In a case that has fascinated the media and public alike with its mix of glamour, soccer, and amateur sleuthing, the court backed Rooney’s very public assertion that Vardy had been spilling private details to the Sun tabloid.

The intrigue began almost three years ago when Rooney became suspicious about stories appearing in the Sun tabloid involving information she had put on her personal Instagram account. She turned detective to try to find out who the culprit was.

She said she blocked everyone from viewing her account except one person and then posted a series of false stories to see whether they leaked out, which she said they had.

She wrote on her social media accounts that only one person had viewed the false stories, concluding with the dramatic revelation: “It’s … Rebekah Vardy’s account.”

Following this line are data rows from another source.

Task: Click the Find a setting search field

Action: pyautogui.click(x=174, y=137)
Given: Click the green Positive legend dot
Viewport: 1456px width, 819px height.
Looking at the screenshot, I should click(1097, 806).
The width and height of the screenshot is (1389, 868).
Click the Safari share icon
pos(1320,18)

Vardy, 40, sued Rooney and the feud was dubbed the “WAGatha Christie” case, a reference to the “WAG” moniker given to the glamorous group of footballers’ wives and girlfriends, and to the renowned author of detective novels, in honour of Rooney’s amateur sleuthing.

The judge, Justice Karen Steyn, said in her ruling that Rooney had successfully proved her allegation was “substantially true”. She concluded that Vardy knew and condoned details being leaked to the Sun by her agent Caroline Watt.

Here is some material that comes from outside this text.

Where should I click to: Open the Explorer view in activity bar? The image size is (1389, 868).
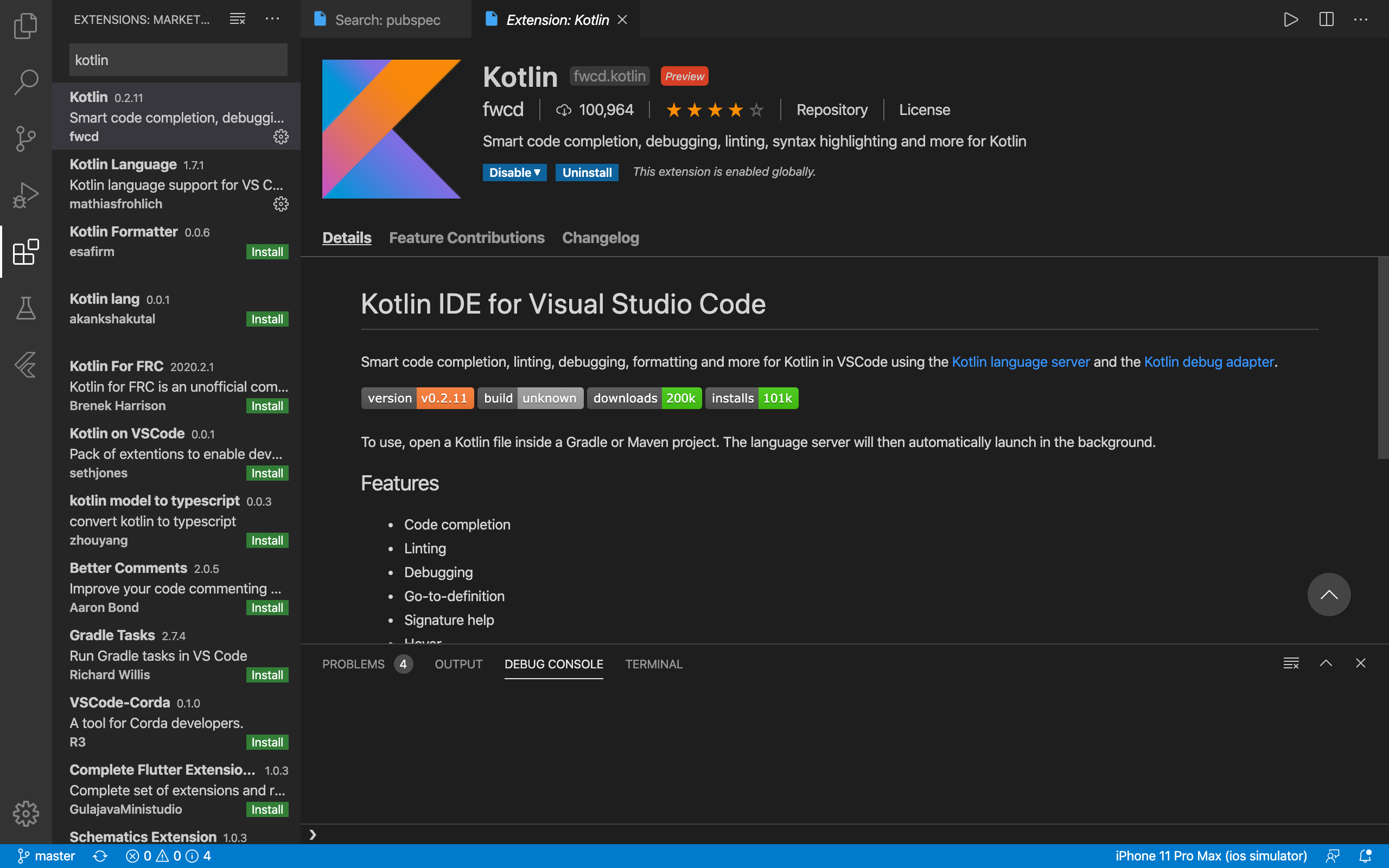[26, 25]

During a trial in May, the court was shown message exchanges she had with Watt, which included some derogatory remarks about Rooney and discussions of leaking stories, while Rooney’s lawyer said Vardy had deleted other media files and WhatsApp messages.

Meanwhile Watt’s phone ended up at the bottom of the North Sea after she accidentally dropped it over the side of a boat.

“I find that it is, unfortunately, necessary to treat Ms Vardy’s evidence with very considerable caution,” Steyn said. “There were many occasions when her evidence was manifestly inconsistent with the contemporaneous documentary evidence, and others where she was evasive.”

Their courtroom bust-up has attracted similar level of public interest and media attention as any of their husbands’ soccer games.

Wayne Rooney holds the record for the most international goals for his country, while Vardy’s husband Jamie has been one of the top scorers in the English Premier League in recent years, also playing and scoring for the national side.

Both women are well-known figures in their own right — Coleen Rooney, 36, has 1.2 million followers on Twitter and almost 925,000 on Instagram — and the libel case has lifted the lid on the glittering and less flattering aspects of the lives of rich and famous soccer stars and their families.

Vardy says her family had received abuse and threats as a result of Rooney’s public accusation, and Steyn did agree it was not in the public interest for the disclosure to have been made without giving Vardy the chance to respond first.